Document section Start Marker

Prairie Edge

A plan to bring bison into downtown Edmonton

By Francine Cunningham
Prairie Edge by Conor KerrStrange Light

by Conor Kerr
Strange Light
2024/$24.95/272 pp.

Conor Kerr, a Métis/Ukrainian prairie writer, imbues his texts with loving descriptions of the lands he calls home. One of the CBC’s 2022 Writers to Watch, and with his novel Avenue of Champions shortlisted for the Amazon Canada First Novel Award, longlisted for the Giller Prize, and winning the 2022 ReLit Award, he comes out strong in his second novel, Prairie Edge. The prologue sets the stage for a heartbreaking, humorous, and defiantly proud story of two young Métis cousins who hatch a plan to free bison from a nearby national park, bring them into downtown Edmonton and change the urban landscape into more of what it could look like if land truly were given back, not just to the Indigenous people, but also to the animals who called it home for centuries.

Document section End Marker
Data excerpt Start Marker

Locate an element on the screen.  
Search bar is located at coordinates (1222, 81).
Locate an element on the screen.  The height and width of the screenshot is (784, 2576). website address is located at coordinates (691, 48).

Data excerpt End Marker

• Work item A: In the Prairie Edge review, which award did Avenue of Champions win?
• Work item B: Please pick up the Prairie Edge review above from where it stops.

• Written reply A: The 2022 ReLit Award.

• Written reply B:
Humour threads through this book like music from a Métis fiddle, sweeping in and out, sometimes loud, thunderous like a herd of bison, and sometimes quiet and soft like the swish of prairie grass. “Being a bison rustler made me feel like I was living in an old-time western movie,” says one of the cousins. “The kind that hired Italians to play the Indians.” I found myself laughing out loud throughout and texting friends the funniest parts so they too could share a laugh about a white hunter who dons thousands of dollars’ worth of custom camo only to fail at catching even a single moose.

Embedded in the text are historical lessons on the role and place of bison in the prairies, from the birds that used them for survival, to the people who depended on them for sustenance, to the very grasses they would walk over. Showing the historical lives of the bison highlights both current efforts to revitalize their populations and the fact that they are now for the most part caged in small territories without the freedom to roam as they once did. Kerr contrasts this with the theme of Indigenous kids being taken from families, put into a cold and unfriendly foster system and, when aged out, living with the constant threat of jail. “It’s either do something monumental or just fade into an inevitable jail cell.” Both the bison and the people are caged. But what if there were no more cages?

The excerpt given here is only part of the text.